[Stored records]
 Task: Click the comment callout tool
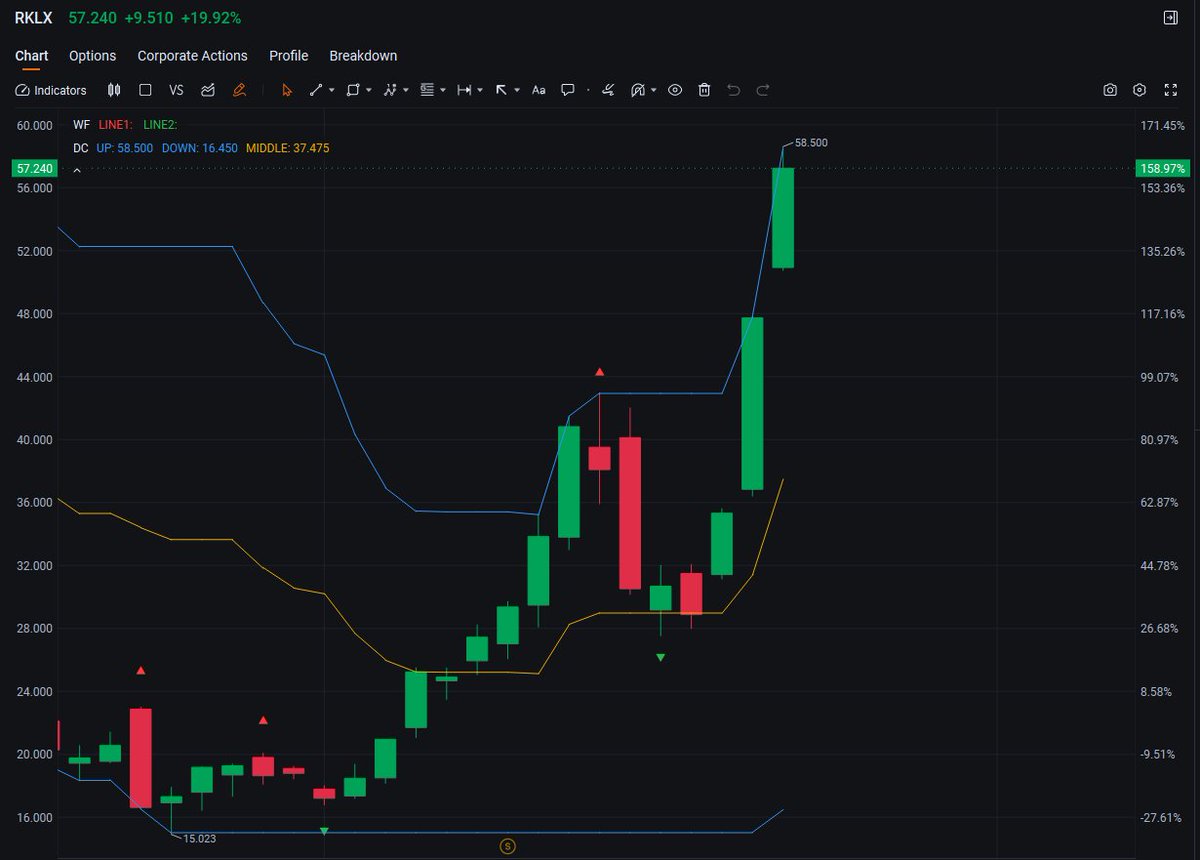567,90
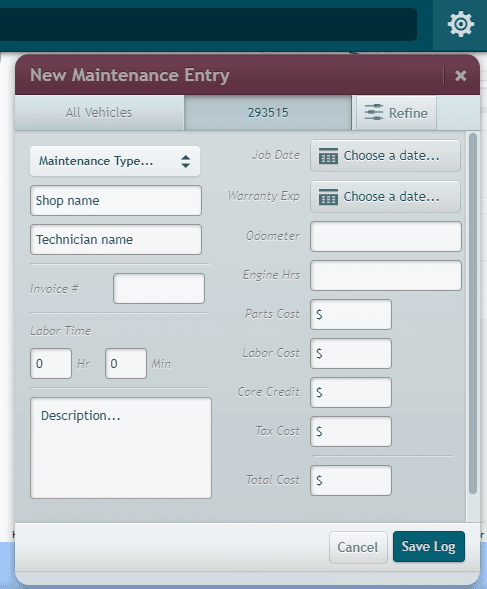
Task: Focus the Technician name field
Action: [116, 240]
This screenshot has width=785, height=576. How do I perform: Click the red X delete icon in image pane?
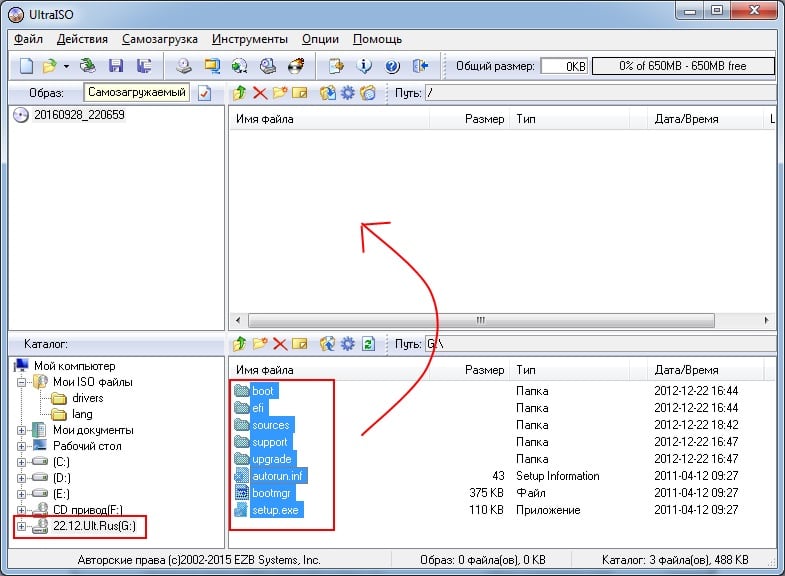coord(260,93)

## To do
Output the data above verbatim, pictures excluded.

## Task answer
 Task: Click the comment callout tool
567,90
Task: Focus the Technician name field
Action: [116, 240]
This screenshot has width=785, height=576. How do I perform: Click the red X delete icon in image pane?
coord(260,93)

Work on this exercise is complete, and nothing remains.